I was re-reading my thread..... Curious how far I have come. Well, the worst days right after BD really aren't documented here, but still interesting to reflect on it.
Here's a post I just re-read and it had even more meaning this time through:
Originally Posted By: Zephyr
I just wanted to point out that likely your wife is NOT a narcissist...just acting that way. and yes, I did want to point out that she is projecting that on you because she does not want to feel that way about herself.
I read this a few times. It didn't stick. I read it again today, have heard the info from multiple places now, it's starting to stick now. Thanks again for being another source of perspective that has helped on my journey.

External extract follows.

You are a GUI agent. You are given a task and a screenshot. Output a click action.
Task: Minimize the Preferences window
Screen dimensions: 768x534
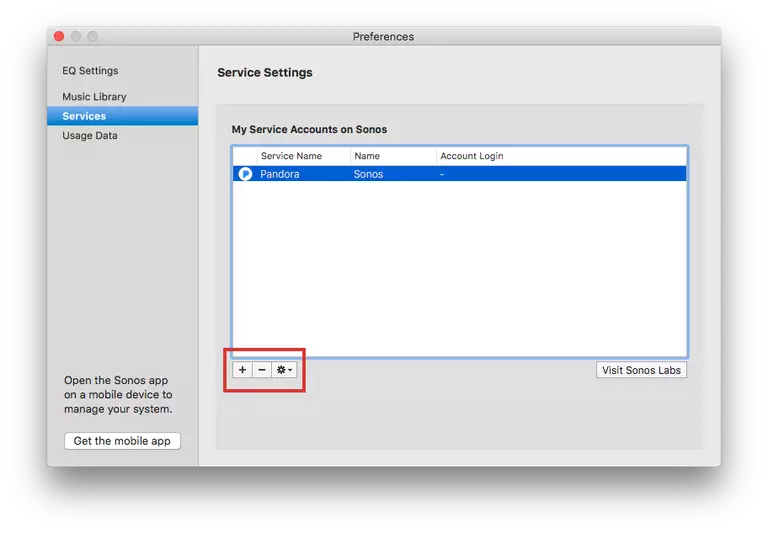coord(76,37)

So much projection from W!! So much of my self-esteem being effected by W. I always thought of myself as being fairly strong, that I could get through anything. I survived cancer with barely a blink. My kids health issues. W's health issues. Being unemployed for 6 months at a time and barely making ends meet. Why so different with this? Because I drew my strength from my W! No matter what life threw at me, love would carry me through. I relied on her way too much apparently.
I never rehearsed the vows in my head, but I sure lived them. For richer or poorer, in sickness and in health. I guess she twisted those too, thought she was agreeing to "as long as I feel like it, I'll stay, and if we hit a bump in the road, I refuse to put any effort into finding a healthy solution to it, it is someone else's problem to make sure I stay happy."